I come now to speak of an incident which made this quite harmless
visit memorable and entailed unforeseen consequences of an almost
quite serious character.

As we sat at tea there stalked into the kitchen a nondescript sort of
dog, a creature of fairish size, of a rambling structure, so to speak,
coloured a puzzling grayish brown with underlying hints of yellow,
with vast drooping ears, and a long and most saturnine countenance.
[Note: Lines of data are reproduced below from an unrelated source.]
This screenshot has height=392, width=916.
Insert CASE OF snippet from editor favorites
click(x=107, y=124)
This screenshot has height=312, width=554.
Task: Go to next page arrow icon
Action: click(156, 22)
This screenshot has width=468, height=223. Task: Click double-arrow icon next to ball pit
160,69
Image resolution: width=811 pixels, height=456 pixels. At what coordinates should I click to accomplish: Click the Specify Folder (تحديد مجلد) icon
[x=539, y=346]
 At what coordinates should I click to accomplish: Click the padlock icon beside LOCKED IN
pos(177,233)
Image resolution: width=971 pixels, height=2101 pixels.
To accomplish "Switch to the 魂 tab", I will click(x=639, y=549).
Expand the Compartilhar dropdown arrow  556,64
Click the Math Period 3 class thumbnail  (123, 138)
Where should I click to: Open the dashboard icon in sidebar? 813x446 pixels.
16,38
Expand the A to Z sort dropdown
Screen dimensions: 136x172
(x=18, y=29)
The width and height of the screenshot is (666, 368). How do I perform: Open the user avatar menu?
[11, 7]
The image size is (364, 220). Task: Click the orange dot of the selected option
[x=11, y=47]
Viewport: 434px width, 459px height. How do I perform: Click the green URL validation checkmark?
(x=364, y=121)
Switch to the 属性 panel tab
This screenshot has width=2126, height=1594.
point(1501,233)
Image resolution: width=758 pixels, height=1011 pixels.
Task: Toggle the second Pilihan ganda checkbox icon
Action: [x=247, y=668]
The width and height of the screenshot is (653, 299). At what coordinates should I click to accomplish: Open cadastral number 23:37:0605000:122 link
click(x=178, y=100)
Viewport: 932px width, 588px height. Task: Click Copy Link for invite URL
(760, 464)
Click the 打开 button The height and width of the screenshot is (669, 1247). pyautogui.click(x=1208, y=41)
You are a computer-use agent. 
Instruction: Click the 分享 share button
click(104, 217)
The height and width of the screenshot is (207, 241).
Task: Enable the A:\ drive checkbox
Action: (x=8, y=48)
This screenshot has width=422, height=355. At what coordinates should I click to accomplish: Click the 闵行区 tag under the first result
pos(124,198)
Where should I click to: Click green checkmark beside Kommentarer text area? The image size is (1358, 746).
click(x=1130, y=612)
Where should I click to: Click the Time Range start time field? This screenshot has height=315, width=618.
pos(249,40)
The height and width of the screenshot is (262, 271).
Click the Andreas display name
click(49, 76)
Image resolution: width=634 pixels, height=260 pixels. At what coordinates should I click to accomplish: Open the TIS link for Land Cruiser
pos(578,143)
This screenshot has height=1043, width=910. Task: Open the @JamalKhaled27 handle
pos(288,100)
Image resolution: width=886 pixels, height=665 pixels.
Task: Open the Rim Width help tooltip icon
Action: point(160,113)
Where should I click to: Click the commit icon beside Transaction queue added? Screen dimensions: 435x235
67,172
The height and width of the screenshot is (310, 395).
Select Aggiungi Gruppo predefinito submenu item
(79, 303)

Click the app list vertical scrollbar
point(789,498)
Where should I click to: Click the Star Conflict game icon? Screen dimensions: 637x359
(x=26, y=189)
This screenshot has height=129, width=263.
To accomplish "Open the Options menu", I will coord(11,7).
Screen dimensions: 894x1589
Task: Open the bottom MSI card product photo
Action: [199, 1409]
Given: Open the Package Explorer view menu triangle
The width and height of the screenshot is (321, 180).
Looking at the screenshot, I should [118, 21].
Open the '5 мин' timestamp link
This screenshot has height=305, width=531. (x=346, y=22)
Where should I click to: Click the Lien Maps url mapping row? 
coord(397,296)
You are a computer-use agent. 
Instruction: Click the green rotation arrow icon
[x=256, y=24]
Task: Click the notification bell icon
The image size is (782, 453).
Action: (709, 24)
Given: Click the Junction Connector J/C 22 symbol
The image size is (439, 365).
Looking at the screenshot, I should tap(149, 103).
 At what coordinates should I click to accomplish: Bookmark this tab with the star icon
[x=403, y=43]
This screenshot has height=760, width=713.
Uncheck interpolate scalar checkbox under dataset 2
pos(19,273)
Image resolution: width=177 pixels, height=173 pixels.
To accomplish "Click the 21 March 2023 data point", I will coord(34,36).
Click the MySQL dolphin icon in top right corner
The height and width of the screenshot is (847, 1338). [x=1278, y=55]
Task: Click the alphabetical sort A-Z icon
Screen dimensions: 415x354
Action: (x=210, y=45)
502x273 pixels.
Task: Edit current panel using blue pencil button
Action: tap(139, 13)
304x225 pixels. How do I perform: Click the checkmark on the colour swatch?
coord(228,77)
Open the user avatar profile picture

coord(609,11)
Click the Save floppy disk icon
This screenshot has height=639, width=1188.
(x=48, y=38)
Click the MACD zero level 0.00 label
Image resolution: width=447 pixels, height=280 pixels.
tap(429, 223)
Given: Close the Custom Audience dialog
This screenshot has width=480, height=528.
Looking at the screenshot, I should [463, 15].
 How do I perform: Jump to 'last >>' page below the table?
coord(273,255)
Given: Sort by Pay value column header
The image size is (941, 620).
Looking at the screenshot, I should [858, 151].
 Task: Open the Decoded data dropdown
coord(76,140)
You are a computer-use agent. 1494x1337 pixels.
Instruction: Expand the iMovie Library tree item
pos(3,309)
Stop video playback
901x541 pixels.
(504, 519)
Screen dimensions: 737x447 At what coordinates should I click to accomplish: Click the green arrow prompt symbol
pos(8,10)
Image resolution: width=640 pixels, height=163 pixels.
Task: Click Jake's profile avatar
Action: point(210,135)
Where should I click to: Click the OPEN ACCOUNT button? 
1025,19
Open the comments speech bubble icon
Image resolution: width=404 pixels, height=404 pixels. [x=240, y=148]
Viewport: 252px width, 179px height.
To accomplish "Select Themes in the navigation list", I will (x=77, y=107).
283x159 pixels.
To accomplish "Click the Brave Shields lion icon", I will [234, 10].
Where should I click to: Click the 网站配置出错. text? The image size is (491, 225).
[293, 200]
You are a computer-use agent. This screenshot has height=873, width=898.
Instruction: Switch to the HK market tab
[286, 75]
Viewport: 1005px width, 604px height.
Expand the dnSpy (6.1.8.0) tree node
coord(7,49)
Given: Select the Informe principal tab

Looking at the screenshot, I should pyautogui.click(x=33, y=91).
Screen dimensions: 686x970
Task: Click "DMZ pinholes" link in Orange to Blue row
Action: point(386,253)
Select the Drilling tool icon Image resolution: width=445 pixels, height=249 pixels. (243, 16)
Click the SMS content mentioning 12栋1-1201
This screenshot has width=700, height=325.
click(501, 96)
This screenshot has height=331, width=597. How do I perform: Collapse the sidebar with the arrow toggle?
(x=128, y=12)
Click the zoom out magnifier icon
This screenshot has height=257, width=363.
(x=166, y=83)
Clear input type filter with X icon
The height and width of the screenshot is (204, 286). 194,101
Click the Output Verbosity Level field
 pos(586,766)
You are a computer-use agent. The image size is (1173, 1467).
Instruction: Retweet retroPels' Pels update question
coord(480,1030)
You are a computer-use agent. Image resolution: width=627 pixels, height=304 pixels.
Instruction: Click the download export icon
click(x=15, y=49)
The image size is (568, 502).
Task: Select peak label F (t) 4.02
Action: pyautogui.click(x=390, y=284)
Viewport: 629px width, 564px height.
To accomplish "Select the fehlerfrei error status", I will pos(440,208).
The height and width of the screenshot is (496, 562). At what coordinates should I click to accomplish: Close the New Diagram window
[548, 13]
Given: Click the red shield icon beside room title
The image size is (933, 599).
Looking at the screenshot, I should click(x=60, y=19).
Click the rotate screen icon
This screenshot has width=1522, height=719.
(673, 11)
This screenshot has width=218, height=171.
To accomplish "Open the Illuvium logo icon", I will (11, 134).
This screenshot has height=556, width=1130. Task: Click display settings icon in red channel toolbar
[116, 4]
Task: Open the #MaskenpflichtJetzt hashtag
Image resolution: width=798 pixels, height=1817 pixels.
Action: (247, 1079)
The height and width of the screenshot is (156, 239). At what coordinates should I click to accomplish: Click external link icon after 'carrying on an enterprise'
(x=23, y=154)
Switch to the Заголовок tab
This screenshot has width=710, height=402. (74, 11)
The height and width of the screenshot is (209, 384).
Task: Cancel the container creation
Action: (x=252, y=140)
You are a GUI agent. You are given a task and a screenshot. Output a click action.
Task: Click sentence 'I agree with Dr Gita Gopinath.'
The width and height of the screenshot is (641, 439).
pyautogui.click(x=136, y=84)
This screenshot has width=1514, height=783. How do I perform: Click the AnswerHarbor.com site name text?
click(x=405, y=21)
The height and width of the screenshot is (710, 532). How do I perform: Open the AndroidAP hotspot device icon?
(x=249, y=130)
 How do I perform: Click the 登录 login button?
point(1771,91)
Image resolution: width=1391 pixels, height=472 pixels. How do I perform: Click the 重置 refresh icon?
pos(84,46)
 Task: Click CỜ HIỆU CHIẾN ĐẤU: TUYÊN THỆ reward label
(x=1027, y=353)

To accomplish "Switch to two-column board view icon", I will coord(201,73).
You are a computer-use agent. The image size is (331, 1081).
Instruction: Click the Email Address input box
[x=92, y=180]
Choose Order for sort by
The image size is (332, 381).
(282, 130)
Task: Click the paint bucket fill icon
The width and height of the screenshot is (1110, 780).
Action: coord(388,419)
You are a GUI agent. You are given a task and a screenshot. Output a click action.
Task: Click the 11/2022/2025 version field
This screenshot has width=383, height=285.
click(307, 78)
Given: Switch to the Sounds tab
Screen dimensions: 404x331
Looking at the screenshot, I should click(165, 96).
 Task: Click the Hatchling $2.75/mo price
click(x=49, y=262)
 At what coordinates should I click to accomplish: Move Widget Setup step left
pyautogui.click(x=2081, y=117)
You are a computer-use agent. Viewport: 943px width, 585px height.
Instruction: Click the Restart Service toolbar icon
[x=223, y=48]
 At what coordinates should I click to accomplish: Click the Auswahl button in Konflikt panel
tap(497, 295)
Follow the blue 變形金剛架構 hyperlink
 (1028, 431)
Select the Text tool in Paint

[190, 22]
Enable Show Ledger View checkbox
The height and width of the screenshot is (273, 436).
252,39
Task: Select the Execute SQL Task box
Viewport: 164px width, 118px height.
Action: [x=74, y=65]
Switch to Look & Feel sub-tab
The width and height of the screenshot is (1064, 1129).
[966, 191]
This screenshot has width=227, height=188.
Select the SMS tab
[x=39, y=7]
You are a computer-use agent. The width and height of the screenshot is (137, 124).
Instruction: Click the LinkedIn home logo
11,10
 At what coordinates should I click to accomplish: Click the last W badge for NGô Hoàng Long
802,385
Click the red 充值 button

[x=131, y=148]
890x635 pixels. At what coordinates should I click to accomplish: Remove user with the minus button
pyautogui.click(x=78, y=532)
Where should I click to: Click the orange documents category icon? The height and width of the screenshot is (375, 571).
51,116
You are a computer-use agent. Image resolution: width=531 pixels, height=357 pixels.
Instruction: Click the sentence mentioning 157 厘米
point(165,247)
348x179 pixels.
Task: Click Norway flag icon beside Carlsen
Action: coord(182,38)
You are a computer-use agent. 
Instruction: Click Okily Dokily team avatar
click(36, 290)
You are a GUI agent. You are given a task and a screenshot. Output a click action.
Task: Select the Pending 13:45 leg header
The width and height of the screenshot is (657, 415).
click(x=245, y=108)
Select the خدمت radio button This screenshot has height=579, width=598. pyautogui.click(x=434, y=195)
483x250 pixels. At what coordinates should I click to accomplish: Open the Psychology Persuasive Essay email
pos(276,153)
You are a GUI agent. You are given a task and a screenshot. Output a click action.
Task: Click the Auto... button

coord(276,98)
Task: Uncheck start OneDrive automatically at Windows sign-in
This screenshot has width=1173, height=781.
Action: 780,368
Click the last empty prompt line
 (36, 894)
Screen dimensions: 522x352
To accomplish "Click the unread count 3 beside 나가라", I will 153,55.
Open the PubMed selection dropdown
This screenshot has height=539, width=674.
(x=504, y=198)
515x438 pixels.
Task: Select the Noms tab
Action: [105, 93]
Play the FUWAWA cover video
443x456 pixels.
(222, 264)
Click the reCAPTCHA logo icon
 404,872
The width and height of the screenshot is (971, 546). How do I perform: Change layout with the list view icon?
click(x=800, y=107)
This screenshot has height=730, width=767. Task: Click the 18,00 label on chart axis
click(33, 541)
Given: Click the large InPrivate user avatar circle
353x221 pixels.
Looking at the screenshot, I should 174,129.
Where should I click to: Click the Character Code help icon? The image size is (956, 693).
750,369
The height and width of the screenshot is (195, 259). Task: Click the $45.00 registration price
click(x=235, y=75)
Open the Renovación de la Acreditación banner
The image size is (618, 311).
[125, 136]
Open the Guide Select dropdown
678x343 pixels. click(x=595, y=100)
Quite a shock it gave me when I looked up to find the beast staring at
me with what I took to be the most hearty disapproval. My hostess
paused in silence as she noted my glance. The beast then approached
me, sniffed at my boots inquiringly, then at my hands with increasing
animation, and at last leaped into my lap and had licked my face
before I could prevent it.

I need hardly say that this attention was embarrassing and most
distasteful, since I have never held with dogs. They are doubtless
well enough in their place, but there is a vast deal of sentiment
about them that is silly, and outside the hunting field the most
finely bred of them are too apt to be noisy nuisances. When I say that
the beast in question was quite an American dog, obviously of no
breeding whatever, my dismay will be readily imagined. Rather
impulsively, I confess, I threw him to the floor with a stern,
"Begone, sir!" whereat he merely crawled to my feet and whimpered,
looking up into my eyes with a most horrid and sickening air of
devotion. Hereupon, to my surprise, my hostess gayly called out:

"Why, look at Mr. Barker--he's actually taken up with you right away,
and him usually so suspicious of strangers. Only yesterday he bit an
agent that was calling with silver polish to sell--bit him in the leg
so I had to buy some from the poor fellow--and now see! He's as
friendly with you as you could wish. They do say that dogs know when
people are all right. Look at him trying to get into your lap again."
And indeed the beast was again fawning upon me in the most abject
manner, licking my hands and seeming to express for me some hideous
admiration. Seeing that I repulsed his advances none too gently, his
owner called to him:

"Down, Mr. Barker, down, sir! Get out!" she continued, seeing that he
paid her no attention, and then she thoughtfully seized him by the
collar and dragged him to a safe distance where she held him, he
nevertheless continuing to regard me with the most servile affection.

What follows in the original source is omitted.